**TRECHO:**

§

Política

Momento de absoluta paz

vb ed280 junho 24 capa momento de absoluta paz

Entrevista:José Múcio Monteiro

Foto:Milene Marques

 

Ministro da Defesa diz que Forças Armadas estão pacificadas e que é preciso dar mais responsabilidade ao Congresso, que já tem muito poder

 

           Ocupando um dos ministérios considerados como de escolha pessoal do presidente Lula, o ministro da Defesa, José Múcio Monteiro, passou por um grande teste no início do terceiro mandato do petista, com a invasão dos prédios dos Três Poderes, em Brasília. Muitos petistas pressionaram por sua saída, como uma espécie de punição pelo fato de ele ter votado, quando ministro do Tribunal de Contas da União, pela rejeição das contas da ex-presidente Dilma Rousseff. A decisão foi usada como munição para o seu processo de impeachment. O bom relacionamento do ministro com o presidente e com o Congresso Nacional, garantiu a sua permanência no governo. As turbulências do início, provocadas pelo radicalismo político e pela tentativa de golpe passaram. Agora, segundo José Múcio, o momento é de tranquilidade. Ele falou com a Viver Brasil durante o Conexão Empresarial, em Araxá.

§

**INSTRUÇÃO A:** Liste todas as pessoas citadas pelo nome no trecho.
**INSTRUÇÃO B:** Copie do trecho, sem mudar nada, a parte que começa em "Ocupando um dos" e vai até "Empresarial, em Araxá.".
Não é preciso usar o material.

**SEÇÃO DE DADOS:**
§

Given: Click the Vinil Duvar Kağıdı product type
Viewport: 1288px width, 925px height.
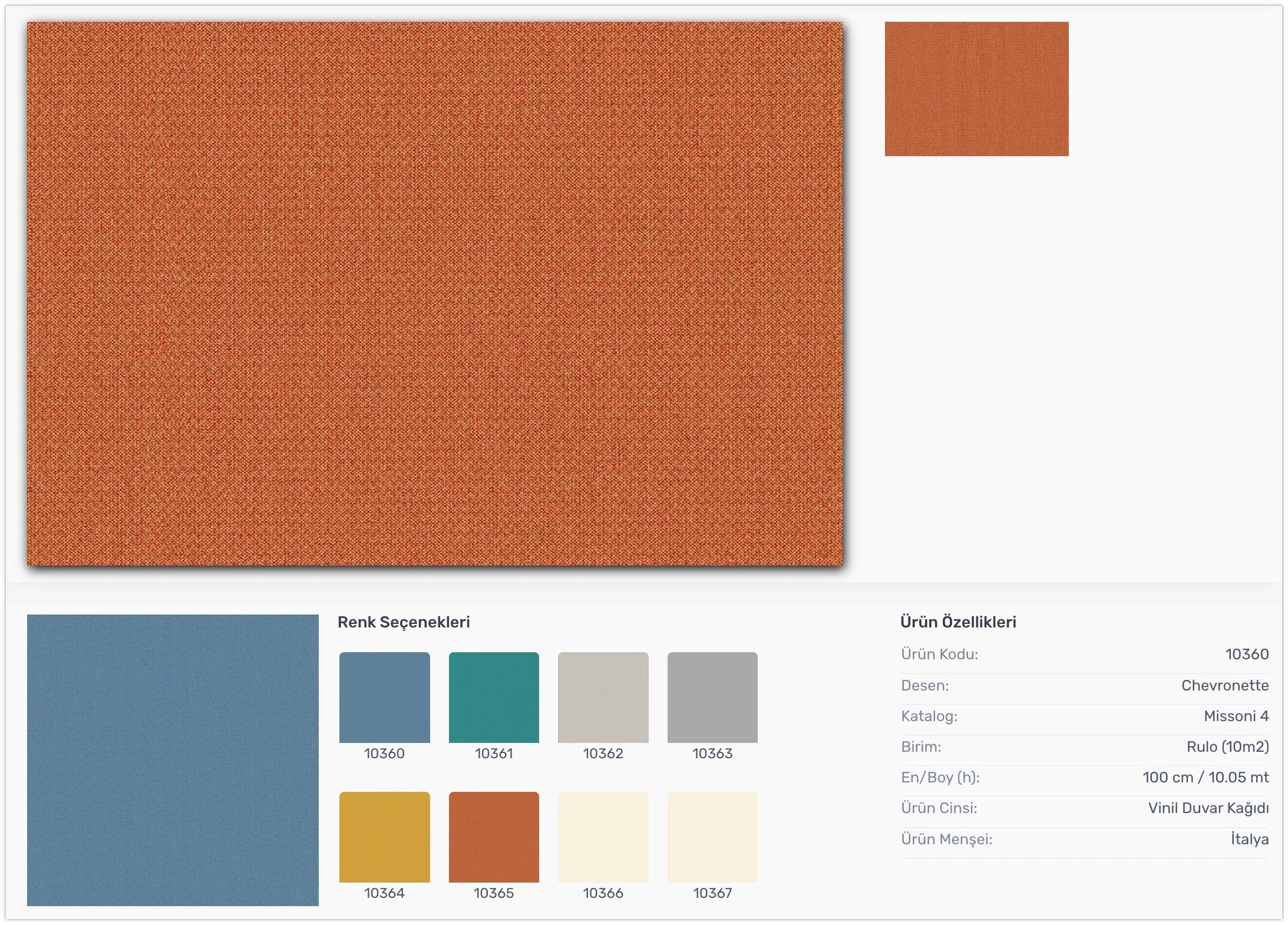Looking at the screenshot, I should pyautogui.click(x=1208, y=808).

§

**RESPOSTA COMPLETA A:**
José Múcio Monteiro
Milene Marques
Lula
Dilma Rousseff

**RESPOSTA COMPLETA B:**
Ocupando um dos ministérios considerados como de escolha pessoal do presidente Lula, o ministro da Defesa, José Múcio Monteiro, passou por um grande teste no início do terceiro mandato do petista, com a invasão dos prédios dos Três Poderes, em Brasília. Muitos petistas pressionaram por sua saída, como uma espécie de punição pelo fato de ele ter votado, quando ministro do Tribunal de Contas da União, pela rejeição das contas da ex-presidente Dilma Rousseff. A decisão foi usada como munição para o seu processo de impeachment. O bom relacionamento do ministro com o presidente e com o Congresso Nacional, garantiu a sua permanência no governo. As turbulências do início, provocadas pelo radicalismo político e pela tentativa de golpe passaram. Agora, segundo José Múcio, o momento é de tranquilidade. Ele falou com a Viver Brasil durante o Conexão Empresarial, em Araxá.